WMSPanel Moves Wowza Control and Reporting Into The Cloud
Clouds and SaaS are hot topic these days so the dilemma of “owned vs. rented” assets also becomes very important. Every company uses solutions that might be divided into two wide categories: critical (you can’t live if they fail) and optional (good things which make your life less complicated). So more and more optional assets are moved to some outsourcing for SaaS products. Even key pieces of the video ecosystem like media servers are becoming cloud-enabled, like Wowza on Amazon AWS, and there are a variety of tools and options for analytics and control in the cloud.
WMSPanel (wmspanel.com) is a company that was started almost two years ago as a reporting project for Windows Media Services. From the very beginning it was designed as SaaS solution and unlike traditional server software analytic tools, it was made as a multi-tier system with an “agent” running on the media server-side and a controller/processing/presentation system built as a web application. No log parsing is required, you can just take any data a media server may spit out and push it to central server. This allows customers to avoid any processing overhead or having to allocate any special computation and storage resources. In addition, since only a delta of information is sent between two parts of the system, there’s no traffic overhead either.
The plugin ideology has served WMSPanel well before as the team had already open-sourced their WMSAuth Windows Media plugin (wmsauth.org) for links re-publishing protection. Having this SaaS-powered idea and the first working prototype WMSPanel launched a promo site to move it towards potential customers in early 2011. As basic reporting for WMS was available, the team started evaluation of Wowza Media Server knowing its great solution capability, mature partner ecosystem and huge market share. So by the end of 2011 they had Wowza reporting capable of showing basic statistics.
Having a proven approach of “agent-controller” chain, the team made another step forward and started implementation of server management capabilities. The agent takes commands from the central server and since the agent is a Wowza server add-on, it’s able to do a number of things which may otherwise only be done via an SSH or JMX connection. Every common operation, which usually requires manual log into the server, can easily be done online via the web control panel, with just a few clicks. The company says users of the system can see server VHost and applications structure, create new accounts, change or delete existing applications and their instances and has a full set of control operations, without needing any server access for manual app restart, since everything is done from the panel itself.
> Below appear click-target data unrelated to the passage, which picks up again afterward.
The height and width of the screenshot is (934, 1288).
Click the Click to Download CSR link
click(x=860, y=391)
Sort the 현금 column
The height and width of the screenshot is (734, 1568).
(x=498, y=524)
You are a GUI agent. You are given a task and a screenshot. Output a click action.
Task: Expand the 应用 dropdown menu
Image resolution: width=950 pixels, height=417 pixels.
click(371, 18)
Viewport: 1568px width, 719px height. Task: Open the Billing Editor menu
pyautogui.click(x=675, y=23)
Another advantage is that the WMSPanel is a central place for all operations, which mean you can apply most of the management features to multiple servers at one time. So if you create an application on an origin server or change its configuration, you can apply this operation to all of the edge servers as well. Once a stream is added in the config, all of the existing servers can know about it right away. The WMSPanel team then applied their existing WMSAuth feature set to Wowza and expanded it with simultaneous connections count limit, geo-location and IP-range limitations, and the same proven links re-publishing protection.
WMSPanel has reporting capabilities, real-time, high-detail and daily statistics, with a lot of flexibility in reporting options. Duration analysis might be especially interesting for those who like to know more about their visitors and statistics may be cut to “data slices” to see any aspect of applications usage. And for stream hosting resellers, the control panel may be provided as white label service since some customers prefer showing stats to their clients via custom domains and separate user accounts. Another advantage of the WMSPanel web interface is that it enables all the feature set to work on iOS and Android devices, without the need for Flash or Silverlight for the UI, instead using just HTML and AJAX, something that should be highly appreciated by Apple users.
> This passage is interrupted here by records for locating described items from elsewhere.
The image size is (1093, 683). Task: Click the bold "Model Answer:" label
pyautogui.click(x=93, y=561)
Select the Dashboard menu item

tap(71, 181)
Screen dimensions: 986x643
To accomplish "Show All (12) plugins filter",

It’s taken WMSPanel less than a year from making the initial version of their Wowza agent to becoming a Wowza product partner thanks in part to what WMSPanel says is a good approach by Wowza to work with anyone who brings a good user experience and valuable solution to the Wowza partner ecosystem.
At this moment WMSPanel processes data from hundreds of Wowza servers doing hundreds of thousands of streams. As a result that means big performance challenges for access control and reporting features but that’s where the cloud-based infrastructure allows the solution to easily scale. Compare that to traditional statistics and control solutions which a customer’s system administrator must install, maintain and tune to meet new portions of logs data. The WMSPanel team takes the responsibility of scaling the solution and guarantees robustness and availability – not bad considering that WMSPanel has a starting price of only twenty bucks.